Normal cellular homeostasis is established and maintained by the positive and negative
regulatory activities of many genes. When these genes are mutated to forms that can contribute to
tumorigenesis, either by dominant, gain of function mutations in positive regulators or recessive, loss
of function mutations in negative regulators, they are termed oncogenes or tumour suppressor genes,
respectively. Identified human tumour suppressor genes, though still relatively few in number, are
found to be active in many different cellular processes. I have studied two such genes, the WT1 and
p16 genes, which in their wild type forms are known to contribute to development of the urogenital
system and the mesothelium (WTI) and to control of the cell cycle (pi6).
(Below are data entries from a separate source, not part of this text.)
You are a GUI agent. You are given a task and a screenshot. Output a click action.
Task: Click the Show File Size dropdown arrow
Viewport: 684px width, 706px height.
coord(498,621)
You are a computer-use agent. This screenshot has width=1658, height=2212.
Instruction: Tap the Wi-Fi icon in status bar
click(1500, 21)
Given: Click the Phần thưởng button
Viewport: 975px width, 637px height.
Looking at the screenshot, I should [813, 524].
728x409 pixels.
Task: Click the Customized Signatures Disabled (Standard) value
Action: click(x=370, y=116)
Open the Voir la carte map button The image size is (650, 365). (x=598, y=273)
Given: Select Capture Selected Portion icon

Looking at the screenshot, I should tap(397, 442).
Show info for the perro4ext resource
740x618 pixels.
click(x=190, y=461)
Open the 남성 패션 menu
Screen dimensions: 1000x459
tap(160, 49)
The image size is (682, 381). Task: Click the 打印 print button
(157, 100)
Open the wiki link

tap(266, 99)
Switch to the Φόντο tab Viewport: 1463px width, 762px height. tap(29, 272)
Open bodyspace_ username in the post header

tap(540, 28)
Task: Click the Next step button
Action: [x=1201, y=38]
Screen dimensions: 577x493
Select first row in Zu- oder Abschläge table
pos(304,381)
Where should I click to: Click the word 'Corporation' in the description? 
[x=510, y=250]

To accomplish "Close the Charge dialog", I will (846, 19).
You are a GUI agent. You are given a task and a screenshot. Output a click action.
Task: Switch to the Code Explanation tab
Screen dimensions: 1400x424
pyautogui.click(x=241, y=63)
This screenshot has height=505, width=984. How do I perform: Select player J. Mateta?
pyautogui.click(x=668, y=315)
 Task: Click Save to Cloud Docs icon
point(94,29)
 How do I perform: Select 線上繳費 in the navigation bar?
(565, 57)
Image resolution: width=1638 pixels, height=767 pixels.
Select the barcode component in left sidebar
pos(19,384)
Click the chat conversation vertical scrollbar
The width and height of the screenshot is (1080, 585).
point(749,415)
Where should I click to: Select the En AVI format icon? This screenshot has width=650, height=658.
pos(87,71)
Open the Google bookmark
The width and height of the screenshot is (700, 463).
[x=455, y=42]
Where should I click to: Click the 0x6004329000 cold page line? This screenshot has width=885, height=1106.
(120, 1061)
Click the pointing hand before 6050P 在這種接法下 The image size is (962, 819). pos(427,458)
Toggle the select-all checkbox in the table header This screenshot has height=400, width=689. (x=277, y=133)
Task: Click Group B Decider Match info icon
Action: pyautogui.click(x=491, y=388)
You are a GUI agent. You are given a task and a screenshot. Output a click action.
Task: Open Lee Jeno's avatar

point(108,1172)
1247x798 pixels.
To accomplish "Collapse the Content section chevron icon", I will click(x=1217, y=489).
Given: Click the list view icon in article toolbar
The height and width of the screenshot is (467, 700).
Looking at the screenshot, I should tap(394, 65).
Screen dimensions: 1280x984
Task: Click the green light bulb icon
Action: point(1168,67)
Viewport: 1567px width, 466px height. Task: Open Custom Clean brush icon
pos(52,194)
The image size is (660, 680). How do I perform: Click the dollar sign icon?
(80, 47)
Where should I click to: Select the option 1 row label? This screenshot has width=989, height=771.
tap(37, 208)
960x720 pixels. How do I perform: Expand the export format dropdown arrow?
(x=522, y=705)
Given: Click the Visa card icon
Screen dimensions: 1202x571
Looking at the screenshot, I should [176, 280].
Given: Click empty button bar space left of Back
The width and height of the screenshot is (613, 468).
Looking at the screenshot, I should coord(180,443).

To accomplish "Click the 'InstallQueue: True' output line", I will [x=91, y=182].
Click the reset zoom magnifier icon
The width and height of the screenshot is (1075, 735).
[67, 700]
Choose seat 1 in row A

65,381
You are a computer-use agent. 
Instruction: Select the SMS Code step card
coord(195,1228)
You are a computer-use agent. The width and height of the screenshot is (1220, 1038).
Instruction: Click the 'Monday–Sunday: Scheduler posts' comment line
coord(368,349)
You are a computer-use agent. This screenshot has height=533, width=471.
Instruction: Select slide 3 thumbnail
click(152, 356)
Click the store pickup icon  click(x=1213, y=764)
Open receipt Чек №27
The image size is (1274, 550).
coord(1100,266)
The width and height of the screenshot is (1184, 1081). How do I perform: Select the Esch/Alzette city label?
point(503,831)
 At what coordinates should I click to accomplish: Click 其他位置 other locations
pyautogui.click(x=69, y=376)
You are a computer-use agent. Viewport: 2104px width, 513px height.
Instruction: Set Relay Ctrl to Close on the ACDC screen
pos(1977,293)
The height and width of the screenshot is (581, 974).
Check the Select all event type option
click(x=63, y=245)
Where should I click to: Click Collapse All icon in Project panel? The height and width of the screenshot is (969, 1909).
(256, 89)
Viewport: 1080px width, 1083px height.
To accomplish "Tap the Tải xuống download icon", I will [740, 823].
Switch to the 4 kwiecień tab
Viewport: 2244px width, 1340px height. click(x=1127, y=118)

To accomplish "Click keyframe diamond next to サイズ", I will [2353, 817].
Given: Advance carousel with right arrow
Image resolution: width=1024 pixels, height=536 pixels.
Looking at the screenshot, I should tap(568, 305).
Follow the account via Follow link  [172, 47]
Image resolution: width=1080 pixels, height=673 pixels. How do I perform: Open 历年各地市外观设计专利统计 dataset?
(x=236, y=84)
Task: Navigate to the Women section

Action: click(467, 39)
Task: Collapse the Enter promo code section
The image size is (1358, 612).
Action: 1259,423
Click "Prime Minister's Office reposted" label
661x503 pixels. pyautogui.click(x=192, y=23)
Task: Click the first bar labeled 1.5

WT1 was identified as a gene repeatedly disrupted in Wilms' tumour, a common paediatric
renal malignancy. This study is one of many which sought to confirm and understand some of the
roles of WTI in both normal development and tumorigenesis. Mutation analysis of WTI in samples
from patients with sporadic, bilateral and syndrome-associated Wilms' tumour has produced a pattern
of results consistent with the findings of other groups. No mutations were detected in the sporadic and
bilateral tumours, however exonic point mutations were detected in 7 out of 9 syndrome-associated
Wilms' tumour samples that were analysed in detail. Studies examining parental WTI status, genomic
imprinting and allele loss distal to the WTI locus are detailed for the syndrome-associated Wilms'
tumour samples. Additionally, analysis of WTI in samples from patients with testicular tumours or
malignant mesothelioma did not identify any mutations believed to be significant in tumorigenesis.
The contribution, resulting effects and complementary nature of WTI and p16 mutations in
Wilms' tumour and malignant mesothelioma is discussed.